This would only work if assets were available. None currently are, but the party is in government so policy is its biggest asset. Policy could be bid over so, for example, Murdoch might pay £10m to have the abolition of the licence fee in the manifesto. MPs and party members would doubtless object to many proposals, but the alternative is the NEC members becoming collectively bankrupt and party accounts being shut. There goes any election campaign.
The threat is very real. From the New Statesman comes this enlightening admission:
Quite how those who are courting this rapidly declining asset stand to benefit is unclear. Another businessman who is part of the “Syndicate”, as he puts it, is less guarded. If new Labour became a “limited liability party”, it might be possible, he says – not entirely jokingly – to “sell non-core policies, from a customer perspective, as three-to five-year options on implementation in office”. These could include policy sales to the nuclear industry or to the green lobby. “This,” he points out, “could help ensure that national policies achieve the highest returns. And that could only benefit the shareholders – or, as they used to be known, the party members.”
The part is in government. They can therefore hand policy over to whoever will pay. They become shareholders, and run effectively decide what the government does – much as shareholders do to businesses on the market. The NEC is saved from financial doom, the shareholders have their interests seen to, and the voters are forgotten.
It would, after all, be the voters who lose out here. They’re the ones who are meant to pass judgement on government policy, at election time. Whatever NS’ source says on core and non-core policies – already vague, given that at present “core” adds up to a washy commitment to equality for Labour – this system means that manifesto policies voted on at election could simply fly out the window. And with them, the very point of representative government.
“How is this any different to the current system?” you might ask. “Organisations already buy policy from parties, in practise if not theory. The unions and the tycoons for Labour, the tycoons and business for the Tories. It happens.”

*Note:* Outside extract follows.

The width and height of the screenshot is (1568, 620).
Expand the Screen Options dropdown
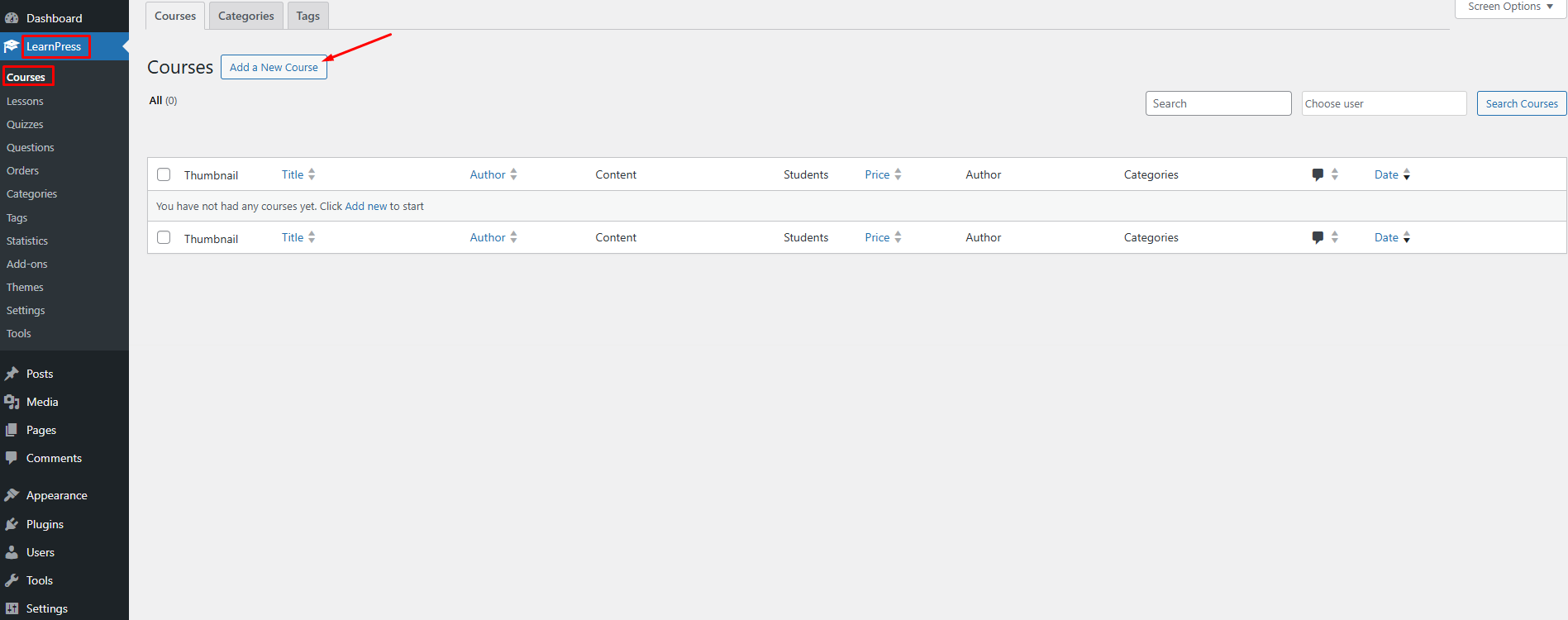(1509, 7)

And yes, it does happen. But nothing now could be as direct or as forceful as a shareholder system in subverting democracy. There’s at least a semblence of internal democracy in the political parties: members vote on major positions and changes. If a politician has taken cash from a donor and made a decision they oppose, they’ve the opportunity to pressure them and reverse the policy. And it’s relatively fair and equal: one member, one vote.
But there’s a very different semblence of democracy in shareholder-based organisations. Shareholders too can hold their appointees to account, with one, important difference. Where political parties give a vote per membership, and only allow you one membership, shaeholder systems allocate votes per share.
And you can own more than one share. So if you’re rich and interested and buy a majority holding, you can in effect force whatever you want through. One share, one vote – and lots of shares if you can afford it.
Rich shareholders would thus force policies on a party far more reliably than rich donors do at present. The Statesman’s source’s example of the nuclear lobby and the green lobby is a good example. The nuclear lobby tends to be far better funded than its opposition – energy companies versus concerned citizens. They could buy up a large quantity of shares and swamp the smaller, but more numerous, bulk of members. It potentially wouldn’t matter if there was a massive grassroots movement in the party against nuclear development – if the nuclear lobby had enough shares, they could outvote them. And we’d have nuclear power, whether we’d voted for it or not.
Major national decisions would end up in the hand of those that can pay. Very democratic.
If you want a taste of what this might lead to, see this chilling statement from another interested party:
“We have been watching how Silvio Berlusconi created Forza Italia in parallel to his business interests, and we believe that our idea offers a fascinating adaptation to British conditions.”
Silvio Berlusconi is a massive media tycoon who bought into politics with his wallet and his right wing populism. Look at where he is now, and what he’s done.
Rupert Murdoch is a massive media tycoon. Look at what he could do if he bought into politics…
It could happen. And democracy would be dead.